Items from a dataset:
[Start of Attachment]

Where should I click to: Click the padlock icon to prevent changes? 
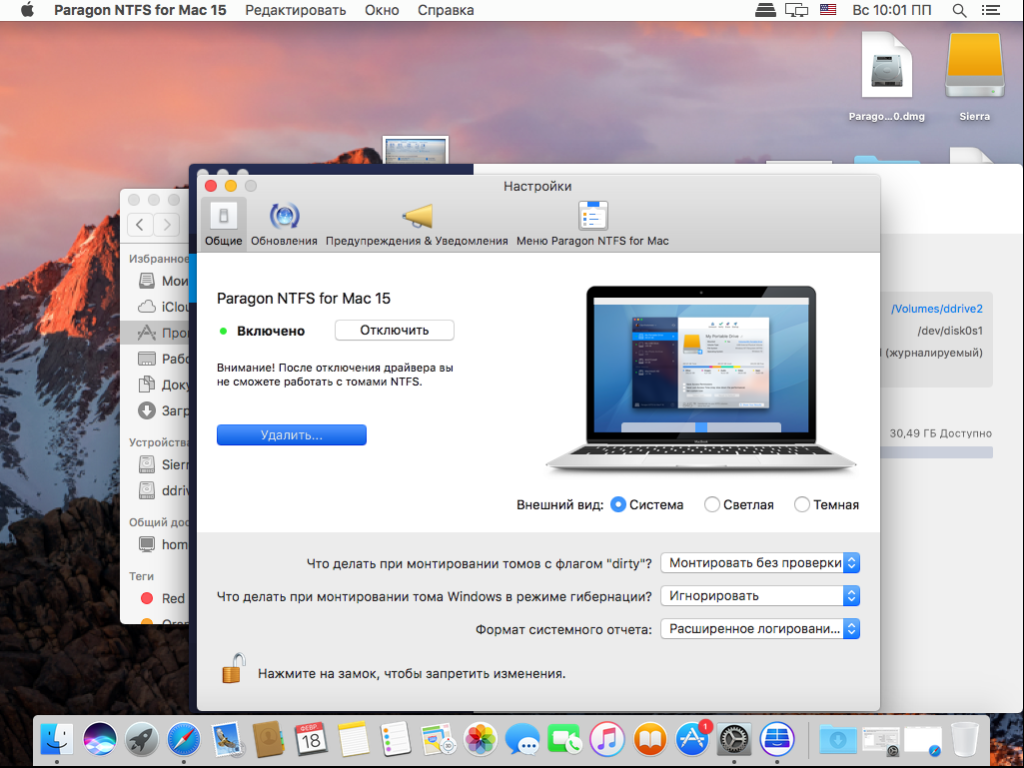click(x=233, y=668)
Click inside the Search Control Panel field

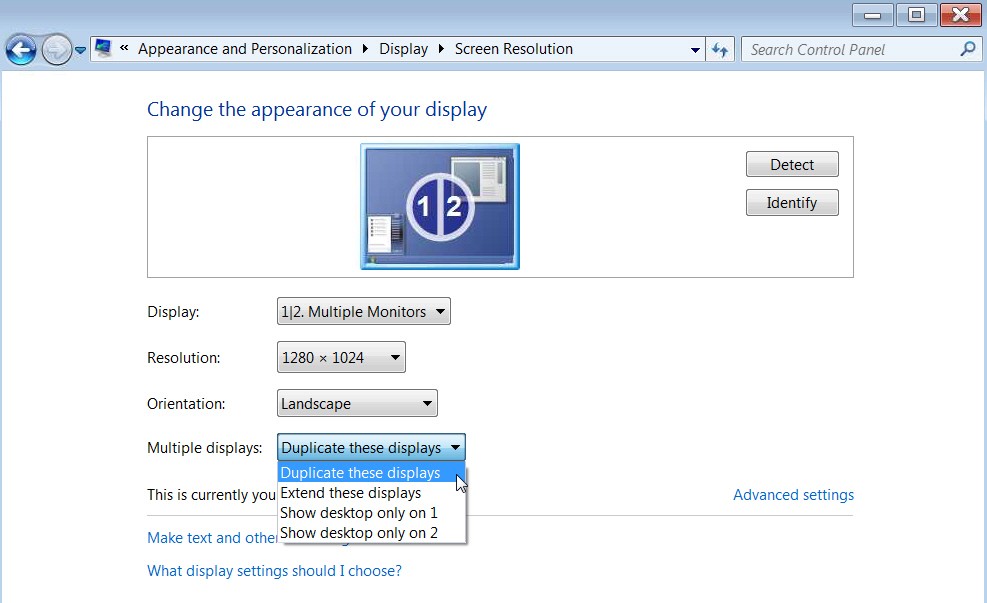click(x=850, y=49)
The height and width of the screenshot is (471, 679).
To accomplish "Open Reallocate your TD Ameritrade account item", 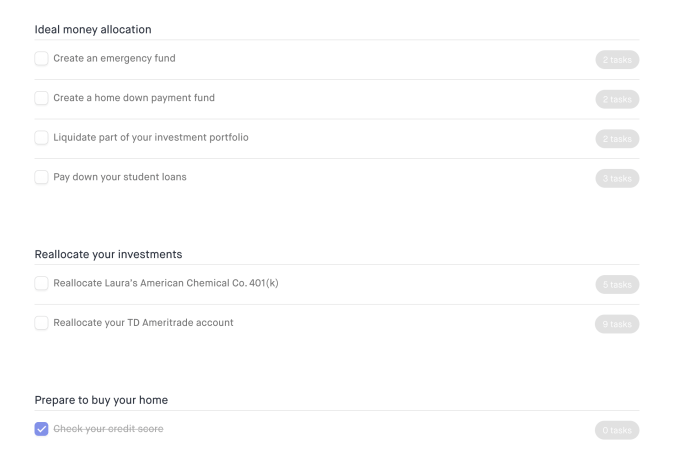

[End of Attachment]

What is needed –
All of the entries must be reproduced exactly, apart from the pictures, which are to be dropped.

Reply –
Where should I click to: Click the padlock icon to prevent changes? 
click(x=233, y=668)
Click inside the Search Control Panel field

click(x=850, y=49)
The height and width of the screenshot is (471, 679).
To accomplish "Open Reallocate your TD Ameritrade account item", 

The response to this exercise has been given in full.